Lines for locating described items:
= = =
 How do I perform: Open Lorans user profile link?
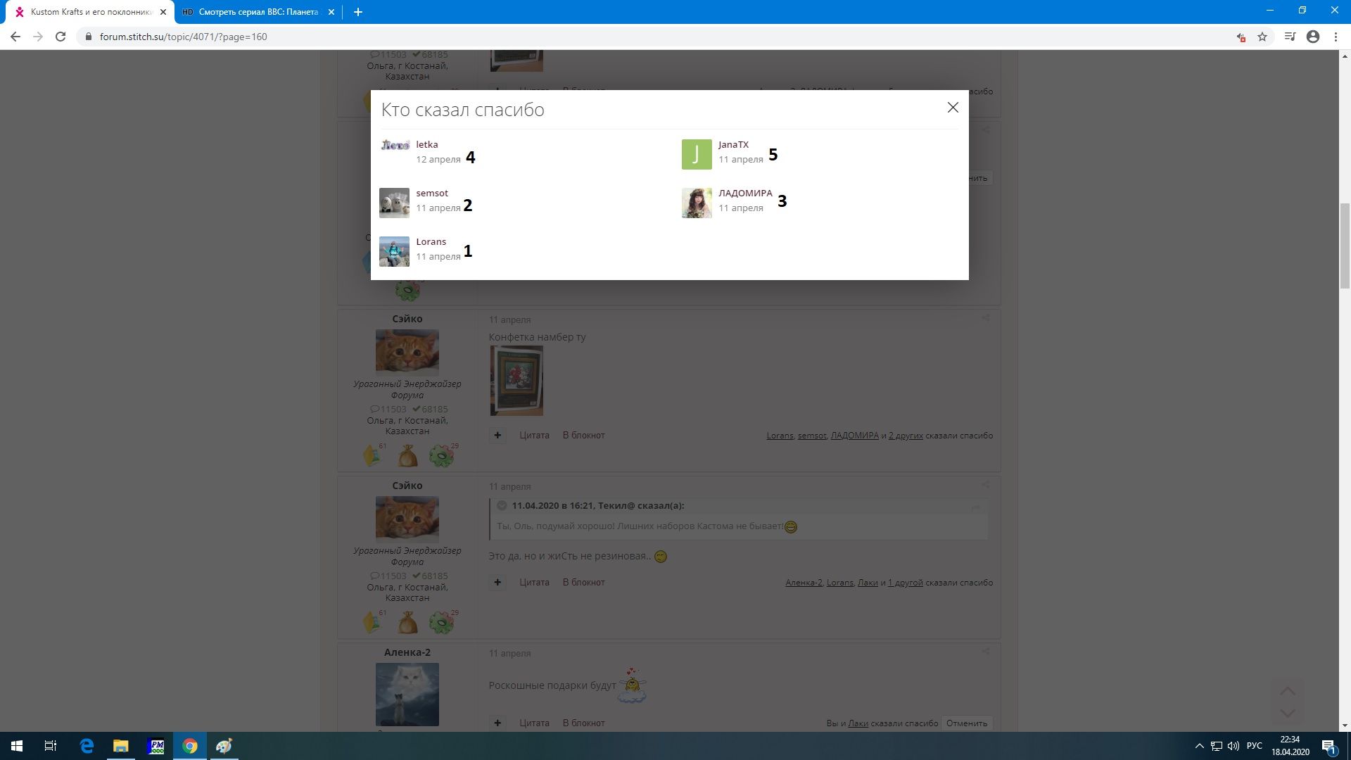[431, 241]
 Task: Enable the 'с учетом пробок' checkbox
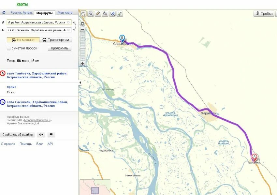pyautogui.click(x=8, y=49)
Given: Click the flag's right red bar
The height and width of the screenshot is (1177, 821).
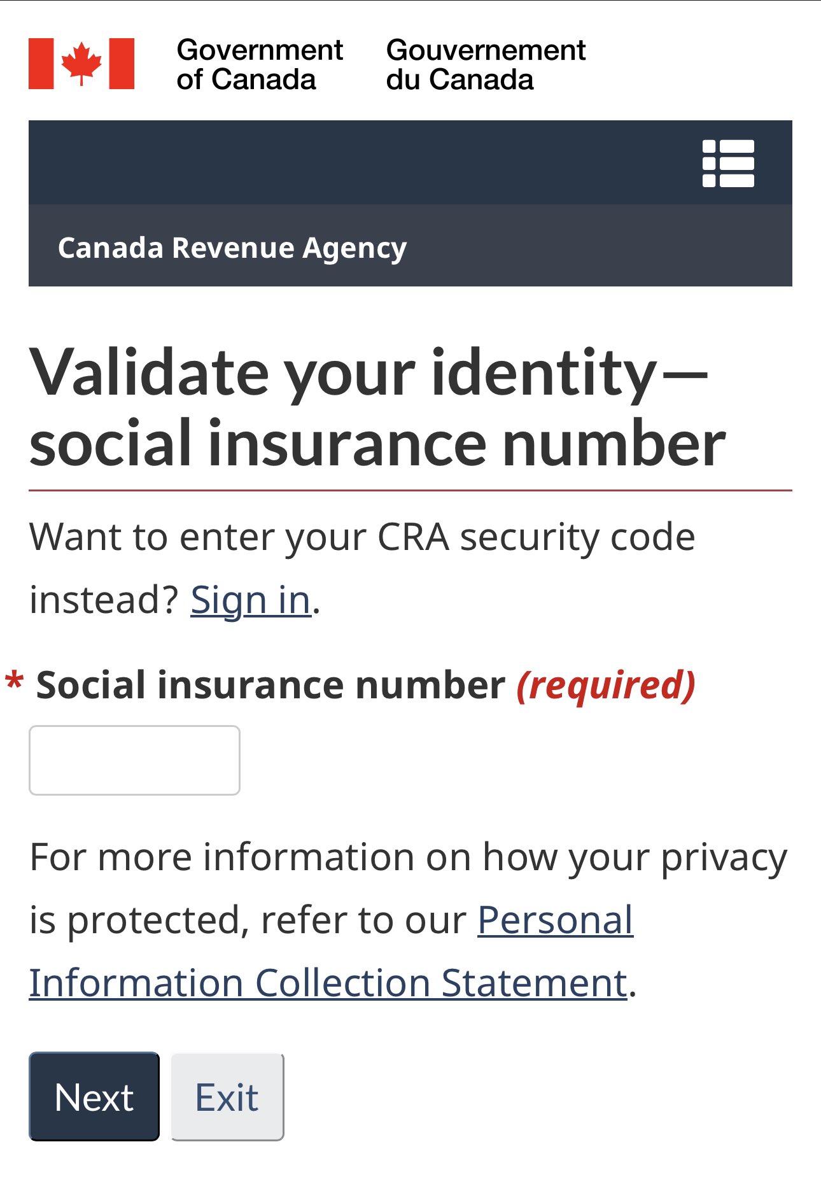Looking at the screenshot, I should (x=122, y=64).
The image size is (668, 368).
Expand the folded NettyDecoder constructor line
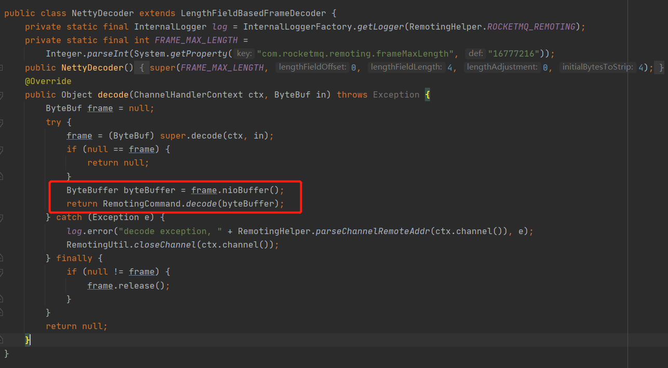tap(2, 68)
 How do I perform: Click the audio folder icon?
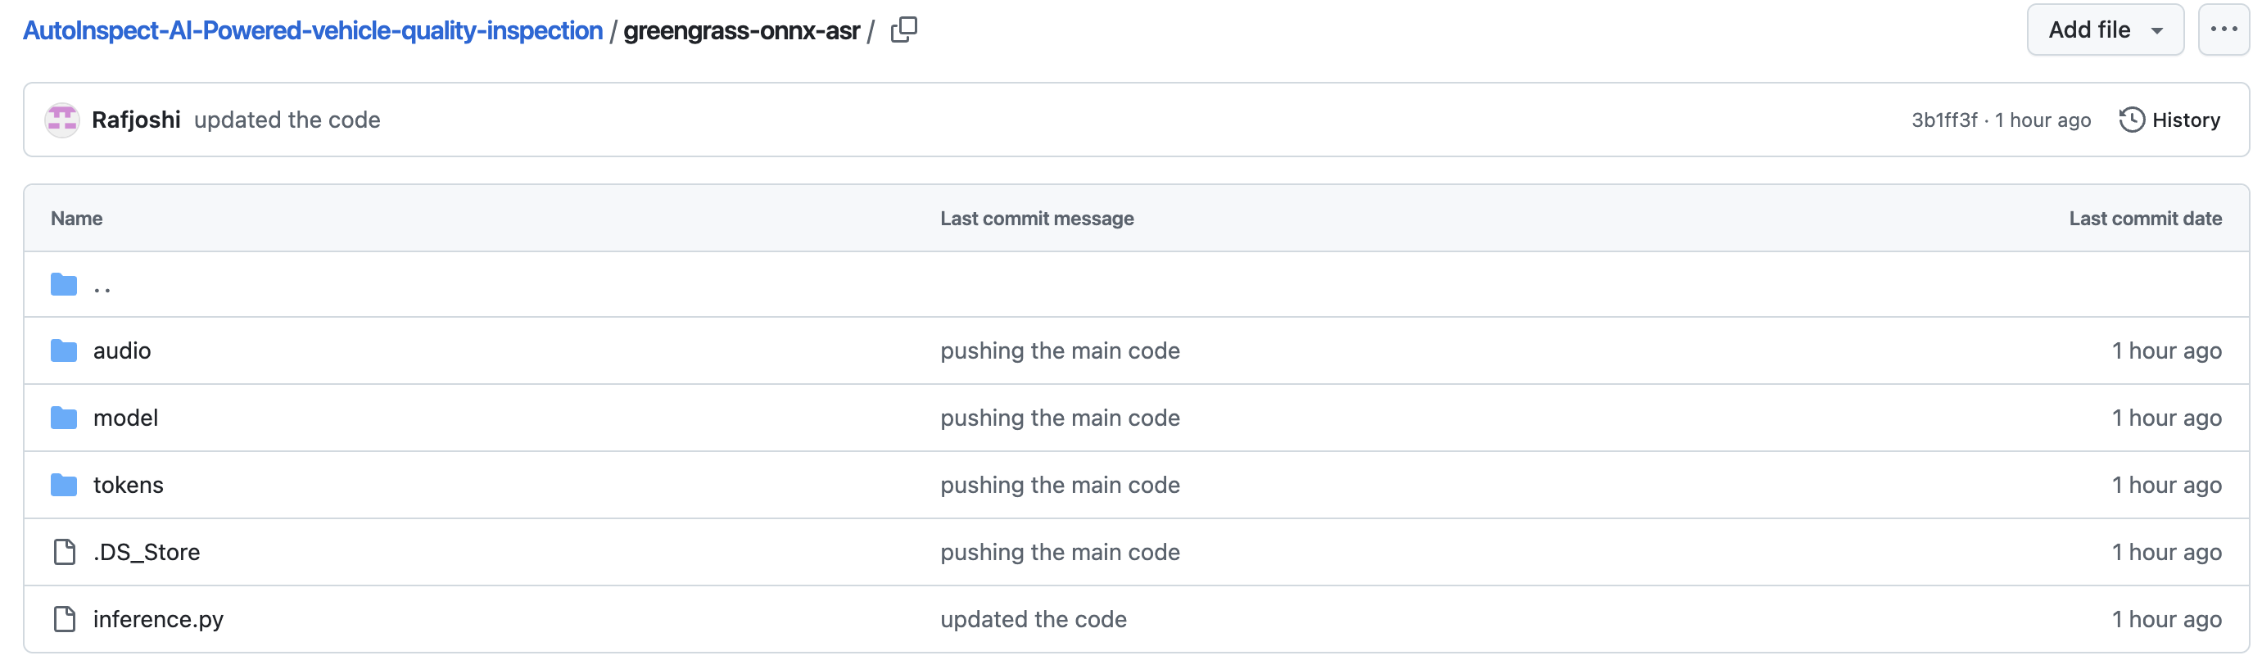62,350
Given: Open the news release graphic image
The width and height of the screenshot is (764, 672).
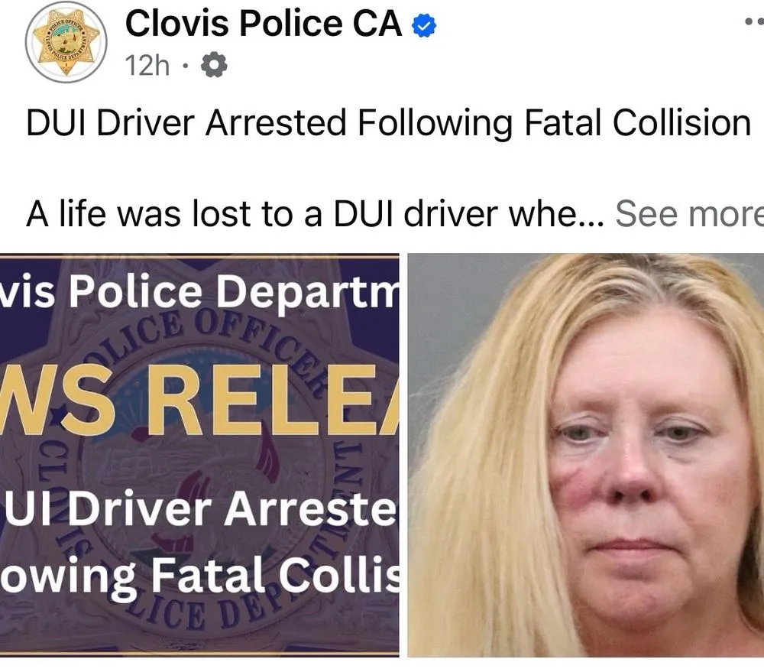Looking at the screenshot, I should click(200, 455).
= = =
WORK TO COMPLETE:
Which lines contain the word "width"? Select each of them and copy it out in full.

RESULT OF THE TASK:
The height and width of the screenshot is (1177, 821).
The width and height of the screenshot is (764, 672).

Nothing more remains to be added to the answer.